ASSIGNED TASK: Print the records exactly as given.

INFORMATION SHOWN:
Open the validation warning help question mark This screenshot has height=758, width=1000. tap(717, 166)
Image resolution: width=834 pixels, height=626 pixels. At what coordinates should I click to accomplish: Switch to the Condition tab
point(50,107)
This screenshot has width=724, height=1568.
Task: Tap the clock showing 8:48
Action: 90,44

SOLUTION FOR THIS TASK:
Open the validation warning help question mark This screenshot has height=758, width=1000. tap(717, 166)
Image resolution: width=834 pixels, height=626 pixels. At what coordinates should I click to accomplish: Switch to the Condition tab
point(50,107)
This screenshot has width=724, height=1568.
Task: Tap the clock showing 8:48
Action: 90,44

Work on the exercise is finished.